Choledocholithiasis Clinical Trial
Official title:
A Prospective, Randomized Study Comparing Efficacy and Safety Between Left Lateral Position and Prone Position for Endoscopic Retrograde Cholangiopancreatography
Endoscopic retrograde cholangiopancreatography (ERCP) has been widely used in diagnosis and
treatment of pancreaticobiliary diseases. Traditionally, ERCP has been performed in the prone
position. The prone position for ERCP can facilitate selective bile duct cannulation, offer a
better fluoroscopic image of pancreaticobiliary anatomy, and prevent aspiration of gastric
contents. However, in cases of difficult in the prone position, ERCP has been performed in
the left lateral or supine position. Compared with the prone position, left lateral position
is more comfortable for patients, especially with limitation for cervical movement including
cervical cord injury, cervical spine operation, parkinson's disease, contracture due to
cerebral infarction, and allow more easy passage of the scope through the pharynx, and useful
to secure airway. However, in the left lateral position, it is difficult to obtain
fluoroscopic image of right hepatic duct and intrahepatic bile duct.

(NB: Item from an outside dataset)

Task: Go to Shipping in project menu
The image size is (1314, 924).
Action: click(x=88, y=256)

In cases of severe abdominal pain, severe abdominal distension, large amount of ascites,
recent abdominal surgery or cervical spine surgery, intra-abdominal catheter insertion,
severe obesity, it is difficult to position in prone or left lateral, therefore, ERCP may be
performed in the supine position. In supine position for ERCP, there has been documented
increased risk of cardiopulmonary adverse event and decreased success rate of selective bile
duct cannulation.
There have been reported the efficacy and safety between the prone position and supine
position for ERCP in several studies. We aimed to evaluate the efficacy and safety between
the prone position and left lateral position for ERCP in this prospective, randomized study.
Methods
1. Written informed consent for the endoscopic retrograde cholangiopancreatography is
obtained from all patients.
2. Blood culture is performed, and intravenous 3rd generation cephalosporin is administered
routinely.
3. Before endoscopic procedure, patients are randomly assigned to left lateral position or
prone position for the endoscopic retrograde cholangiopancreatography.
4. Conscious sedation is performed by non-anesthesiologist-assisted method. Intravenous
midazolam 0.05-0.1 mg/kg and/or intravenous propofol 0.5mg-1mg/kg is administered.

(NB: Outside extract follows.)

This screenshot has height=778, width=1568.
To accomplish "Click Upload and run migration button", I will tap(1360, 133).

Analgesics was administered intravenous meperidine 25mg in patients with older than 50
years and meperidine 50mg in patients with younger than 50 years. To limit duodenal
peristalsis hyoscine-N-butylbromide is administered intravenously.
5. All patients are provided oxygen 2liter/minute via nasal prong. Patient's oxygen
saturation, heart rate, blood pressure and respiration are monitored during procedure.
6. Selective bile duct cannulation is performed by wire-guided cannulation method. If
adverse event is occur during endoscopic procedure, it is recorded in the case report
form as intra-procedural adverse event.
7. After 4 hours, 24 hours, 2 weeks and 6 weeks of the procedure, white blood cell count,
hemoglobin, platelet count, total bilirubin, aspartate transaminase, alanine
transaminase, alkaline phosphatase, gamma glutamyl transaminase, amylase, lipase,
abdomen X-ray, chest X-ray are performed.
8. Oral feeding is started with sips of water after 24 hours of endoscopic sphincterotomy
and/or endoscopic papillary balloon dilation.
9. Development of adverse event including bleeding, perforation, pancreatitis,
hyperamylasemia, infection, basket impaction, cardiopulmonary adverse event, mortality
are recorded according to left lateral position or prone position for the endoscopic
retrograde cholangiopancreatography.